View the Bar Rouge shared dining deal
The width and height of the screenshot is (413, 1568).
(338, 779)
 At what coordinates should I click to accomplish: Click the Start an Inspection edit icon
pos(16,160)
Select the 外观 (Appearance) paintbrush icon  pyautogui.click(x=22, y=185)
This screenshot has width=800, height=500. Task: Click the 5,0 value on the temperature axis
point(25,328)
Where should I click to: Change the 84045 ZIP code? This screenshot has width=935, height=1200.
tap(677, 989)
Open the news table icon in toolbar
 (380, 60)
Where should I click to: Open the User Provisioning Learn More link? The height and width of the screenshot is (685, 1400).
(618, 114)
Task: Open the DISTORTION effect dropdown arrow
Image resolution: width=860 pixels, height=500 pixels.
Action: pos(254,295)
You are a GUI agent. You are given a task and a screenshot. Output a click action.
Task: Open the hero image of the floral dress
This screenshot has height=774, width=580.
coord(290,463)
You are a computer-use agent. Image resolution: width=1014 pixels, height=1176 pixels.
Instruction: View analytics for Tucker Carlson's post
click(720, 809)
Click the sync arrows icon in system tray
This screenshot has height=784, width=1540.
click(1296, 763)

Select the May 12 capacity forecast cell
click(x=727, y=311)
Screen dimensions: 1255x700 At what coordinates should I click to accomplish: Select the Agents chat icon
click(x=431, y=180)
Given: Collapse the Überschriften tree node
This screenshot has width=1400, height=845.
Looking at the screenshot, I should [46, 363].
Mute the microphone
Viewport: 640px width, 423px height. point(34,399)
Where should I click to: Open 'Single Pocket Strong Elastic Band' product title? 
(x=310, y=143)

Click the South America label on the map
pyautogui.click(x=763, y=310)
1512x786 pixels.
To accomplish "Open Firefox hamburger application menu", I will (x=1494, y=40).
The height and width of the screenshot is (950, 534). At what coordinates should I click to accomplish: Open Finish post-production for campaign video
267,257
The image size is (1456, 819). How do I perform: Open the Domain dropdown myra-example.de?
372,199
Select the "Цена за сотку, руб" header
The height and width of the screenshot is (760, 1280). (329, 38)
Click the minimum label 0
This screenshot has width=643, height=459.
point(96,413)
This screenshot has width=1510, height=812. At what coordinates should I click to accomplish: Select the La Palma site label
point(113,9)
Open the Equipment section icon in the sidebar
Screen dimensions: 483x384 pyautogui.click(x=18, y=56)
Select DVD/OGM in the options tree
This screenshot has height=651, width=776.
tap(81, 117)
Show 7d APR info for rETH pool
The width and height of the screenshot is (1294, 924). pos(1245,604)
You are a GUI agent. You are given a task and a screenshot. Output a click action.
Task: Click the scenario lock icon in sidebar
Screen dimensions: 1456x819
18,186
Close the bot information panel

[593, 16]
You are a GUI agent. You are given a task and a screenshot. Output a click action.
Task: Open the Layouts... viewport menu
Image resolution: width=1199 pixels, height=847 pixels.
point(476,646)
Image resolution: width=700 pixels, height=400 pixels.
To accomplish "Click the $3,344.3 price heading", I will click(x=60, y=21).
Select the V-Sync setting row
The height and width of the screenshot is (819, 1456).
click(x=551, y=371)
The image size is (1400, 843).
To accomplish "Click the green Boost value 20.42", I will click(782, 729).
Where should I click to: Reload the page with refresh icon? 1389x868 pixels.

À FAIRE: Recopiez à l'identique chaque ligne de tous les items ci-dessus.

RÉSULTAT CI-DESSOUS:
View the Bar Rouge shared dining deal
The width and height of the screenshot is (413, 1568).
(338, 779)
 At what coordinates should I click to accomplish: Click the Start an Inspection edit icon
pos(16,160)
Select the 外观 (Appearance) paintbrush icon  pyautogui.click(x=22, y=185)
This screenshot has width=800, height=500. Task: Click the 5,0 value on the temperature axis
point(25,328)
Where should I click to: Change the 84045 ZIP code? This screenshot has width=935, height=1200.
tap(677, 989)
Open the news table icon in toolbar
 (380, 60)
Where should I click to: Open the User Provisioning Learn More link? The height and width of the screenshot is (685, 1400).
(618, 114)
Task: Open the DISTORTION effect dropdown arrow
Image resolution: width=860 pixels, height=500 pixels.
Action: pos(254,295)
You are a GUI agent. You are given a task and a screenshot. Output a click action.
Task: Open the hero image of the floral dress
This screenshot has height=774, width=580.
coord(290,463)
You are a computer-use agent. Image resolution: width=1014 pixels, height=1176 pixels.
Instruction: View analytics for Tucker Carlson's post
click(720, 809)
Click the sync arrows icon in system tray
This screenshot has height=784, width=1540.
click(1296, 763)

Select the May 12 capacity forecast cell
click(x=727, y=311)
Screen dimensions: 1255x700 At what coordinates should I click to accomplish: Select the Agents chat icon
click(x=431, y=180)
Given: Collapse the Überschriften tree node
This screenshot has width=1400, height=845.
Looking at the screenshot, I should [46, 363].
Mute the microphone
Viewport: 640px width, 423px height. point(34,399)
Where should I click to: Open 'Single Pocket Strong Elastic Band' product title? 
(x=310, y=143)

Click the South America label on the map
pyautogui.click(x=763, y=310)
1512x786 pixels.
To accomplish "Open Firefox hamburger application menu", I will (x=1494, y=40).
The height and width of the screenshot is (950, 534). At what coordinates should I click to accomplish: Open Finish post-production for campaign video
267,257
The image size is (1456, 819). How do I perform: Open the Domain dropdown myra-example.de?
372,199
Select the "Цена за сотку, руб" header
The height and width of the screenshot is (760, 1280). (329, 38)
Click the minimum label 0
This screenshot has width=643, height=459.
point(96,413)
This screenshot has width=1510, height=812. At what coordinates should I click to accomplish: Select the La Palma site label
point(113,9)
Open the Equipment section icon in the sidebar
Screen dimensions: 483x384 pyautogui.click(x=18, y=56)
Select DVD/OGM in the options tree
This screenshot has height=651, width=776.
tap(81, 117)
Show 7d APR info for rETH pool
The width and height of the screenshot is (1294, 924). pos(1245,604)
You are a GUI agent. You are given a task and a screenshot. Output a click action.
Task: Click the scenario lock icon in sidebar
Screen dimensions: 1456x819
18,186
Close the bot information panel

[593, 16]
You are a GUI agent. You are given a task and a screenshot. Output a click action.
Task: Open the Layouts... viewport menu
Image resolution: width=1199 pixels, height=847 pixels.
point(476,646)
Image resolution: width=700 pixels, height=400 pixels.
To accomplish "Click the $3,344.3 price heading", I will click(x=60, y=21).
Select the V-Sync setting row
The height and width of the screenshot is (819, 1456).
click(x=551, y=371)
The image size is (1400, 843).
To accomplish "Click the green Boost value 20.42", I will click(782, 729).
Where should I click to: Reload the page with refresh icon? 1389x868 pixels.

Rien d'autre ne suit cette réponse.